Table 2 shows the model parameters for each of the ASCI codes determined from a dataset of executions on the 1-MB L2 PowerChallenge. The empirical fit generally has errors that are less than 6%. The maximum latencies,  $T_i$ , are measured with LMBENCH (see Table 2) and are found to be consistent with published numbers by SGI perfex cost table.

|         | $t_i$ | $t_m$ | CPI |
|---------|-------|-------|-----|
| HEAT    | 0     | 121   | 1.0 |
| HYDRO   | .5    | 118   | 1.1 |
| HYDRO-T | 0     | 56    | .9  |
| SWEEP   | 11    | 205   | .5  |
| NEUT    | 0     | 205   | .8  |
| LMBENCH | 11    | 205   | 4.8 |

Table 2. Model parameters for each code (Power Challenge)

### b. Validation

Validation of the inferred model parameters is accomplished using the model to predict performance on a different machine configuration. Original data from a PowerChallenge with a 1-MB secondary cache is used to determine the unknown model parameters which are then used to predict the performance of each code on a 2-MB PowerChallenge. Figure 9 shows that the fit is extremely close.

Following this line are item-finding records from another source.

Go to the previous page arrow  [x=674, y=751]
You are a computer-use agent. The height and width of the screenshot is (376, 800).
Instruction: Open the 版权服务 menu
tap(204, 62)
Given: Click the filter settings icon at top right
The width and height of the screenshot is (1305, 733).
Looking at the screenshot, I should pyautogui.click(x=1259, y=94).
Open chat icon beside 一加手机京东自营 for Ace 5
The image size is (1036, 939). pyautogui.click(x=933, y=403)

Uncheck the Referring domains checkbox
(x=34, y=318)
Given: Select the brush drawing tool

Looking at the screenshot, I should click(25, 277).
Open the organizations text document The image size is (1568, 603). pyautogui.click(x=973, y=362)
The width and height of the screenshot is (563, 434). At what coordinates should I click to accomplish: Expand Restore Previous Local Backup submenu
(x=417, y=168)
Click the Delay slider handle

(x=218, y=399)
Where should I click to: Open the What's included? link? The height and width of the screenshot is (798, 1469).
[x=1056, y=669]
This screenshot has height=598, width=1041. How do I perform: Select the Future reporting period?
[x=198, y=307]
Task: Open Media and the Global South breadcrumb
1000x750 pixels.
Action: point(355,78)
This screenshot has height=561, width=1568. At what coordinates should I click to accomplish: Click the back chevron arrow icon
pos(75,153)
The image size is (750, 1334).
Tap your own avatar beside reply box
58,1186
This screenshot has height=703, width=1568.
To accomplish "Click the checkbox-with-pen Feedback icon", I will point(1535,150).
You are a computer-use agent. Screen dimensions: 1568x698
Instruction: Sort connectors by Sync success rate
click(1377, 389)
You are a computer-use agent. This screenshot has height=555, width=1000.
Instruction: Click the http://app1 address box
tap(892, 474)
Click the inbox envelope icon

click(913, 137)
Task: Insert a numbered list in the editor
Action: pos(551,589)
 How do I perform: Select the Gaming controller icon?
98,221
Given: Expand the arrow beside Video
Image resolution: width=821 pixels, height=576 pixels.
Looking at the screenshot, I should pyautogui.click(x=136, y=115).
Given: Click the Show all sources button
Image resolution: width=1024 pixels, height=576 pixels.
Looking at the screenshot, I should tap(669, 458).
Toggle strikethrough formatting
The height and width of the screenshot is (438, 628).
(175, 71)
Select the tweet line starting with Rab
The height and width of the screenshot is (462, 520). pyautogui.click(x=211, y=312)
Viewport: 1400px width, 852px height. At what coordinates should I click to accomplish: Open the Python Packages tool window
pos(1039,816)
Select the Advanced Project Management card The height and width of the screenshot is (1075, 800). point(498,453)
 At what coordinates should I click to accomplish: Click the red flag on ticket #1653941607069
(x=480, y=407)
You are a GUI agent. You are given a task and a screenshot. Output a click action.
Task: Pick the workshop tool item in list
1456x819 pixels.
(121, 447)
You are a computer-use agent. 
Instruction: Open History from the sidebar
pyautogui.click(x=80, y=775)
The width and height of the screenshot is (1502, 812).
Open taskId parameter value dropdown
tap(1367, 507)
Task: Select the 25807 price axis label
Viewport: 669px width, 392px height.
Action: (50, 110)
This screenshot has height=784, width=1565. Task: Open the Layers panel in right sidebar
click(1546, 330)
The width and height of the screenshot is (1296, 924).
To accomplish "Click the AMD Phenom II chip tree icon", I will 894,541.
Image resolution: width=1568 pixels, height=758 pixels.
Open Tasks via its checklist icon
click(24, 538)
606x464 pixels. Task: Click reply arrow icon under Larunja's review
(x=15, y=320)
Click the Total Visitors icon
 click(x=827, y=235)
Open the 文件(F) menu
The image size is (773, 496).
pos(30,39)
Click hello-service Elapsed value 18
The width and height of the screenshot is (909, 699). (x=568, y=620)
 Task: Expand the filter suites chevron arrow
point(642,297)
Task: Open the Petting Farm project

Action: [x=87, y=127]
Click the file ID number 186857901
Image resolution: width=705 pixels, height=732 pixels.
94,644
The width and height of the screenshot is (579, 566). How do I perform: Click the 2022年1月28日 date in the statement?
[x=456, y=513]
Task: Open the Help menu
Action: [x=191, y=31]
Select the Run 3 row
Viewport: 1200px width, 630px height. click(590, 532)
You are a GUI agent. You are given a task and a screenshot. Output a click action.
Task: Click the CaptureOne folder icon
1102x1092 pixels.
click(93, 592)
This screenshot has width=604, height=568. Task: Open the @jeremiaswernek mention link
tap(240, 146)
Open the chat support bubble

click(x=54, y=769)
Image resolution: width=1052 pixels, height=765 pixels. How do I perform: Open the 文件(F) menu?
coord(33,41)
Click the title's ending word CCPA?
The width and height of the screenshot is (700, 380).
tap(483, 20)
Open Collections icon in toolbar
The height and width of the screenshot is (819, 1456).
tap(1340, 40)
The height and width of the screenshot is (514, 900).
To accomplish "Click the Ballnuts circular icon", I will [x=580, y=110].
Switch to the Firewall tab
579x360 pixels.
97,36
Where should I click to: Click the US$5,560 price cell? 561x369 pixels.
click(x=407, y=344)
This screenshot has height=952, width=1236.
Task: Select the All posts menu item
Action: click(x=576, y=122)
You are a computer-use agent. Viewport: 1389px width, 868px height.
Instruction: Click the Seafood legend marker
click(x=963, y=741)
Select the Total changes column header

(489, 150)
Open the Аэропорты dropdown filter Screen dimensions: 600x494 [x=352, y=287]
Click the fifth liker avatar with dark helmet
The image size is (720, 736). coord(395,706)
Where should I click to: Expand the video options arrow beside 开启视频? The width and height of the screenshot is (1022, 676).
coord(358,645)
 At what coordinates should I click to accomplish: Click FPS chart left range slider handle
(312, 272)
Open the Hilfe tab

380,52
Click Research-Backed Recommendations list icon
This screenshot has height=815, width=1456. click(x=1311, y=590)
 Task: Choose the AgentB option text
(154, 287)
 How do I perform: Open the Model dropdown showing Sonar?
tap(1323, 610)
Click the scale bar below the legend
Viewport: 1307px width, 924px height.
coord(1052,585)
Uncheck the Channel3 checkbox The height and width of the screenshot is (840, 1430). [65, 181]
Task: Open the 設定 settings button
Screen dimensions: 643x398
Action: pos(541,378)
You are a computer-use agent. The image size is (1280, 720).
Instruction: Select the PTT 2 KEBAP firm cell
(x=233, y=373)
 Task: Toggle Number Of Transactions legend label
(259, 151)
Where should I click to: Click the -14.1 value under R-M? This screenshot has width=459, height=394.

**Figure 9. Model Fit for ASCI codes with varying problem sizes.**

In addition, confidence in the methodology is further tested with an independent measurement of  $cpi$ , using an R10000 simulator made available from SGI [13]. We also executed problem sizes designed to fit entirely in the L1 cache. Table 3 shows the data from these measurement/simulations compared with the model  $cpi$ . Most model parameters and measurements are in good agreement. However, for HEAT and SWEEP,  $cpi$  is not consistent across the three independent measurements. We note, however, that the values of  $cpi$  obtained from L1-cached runs are consistent with at least one other measurement, and since it is a directly-measured parameter, we will use these measured values of  $cpi$  in the analysis below, fitting the remaining two parameters,  $t_2$  and  $t_m$ .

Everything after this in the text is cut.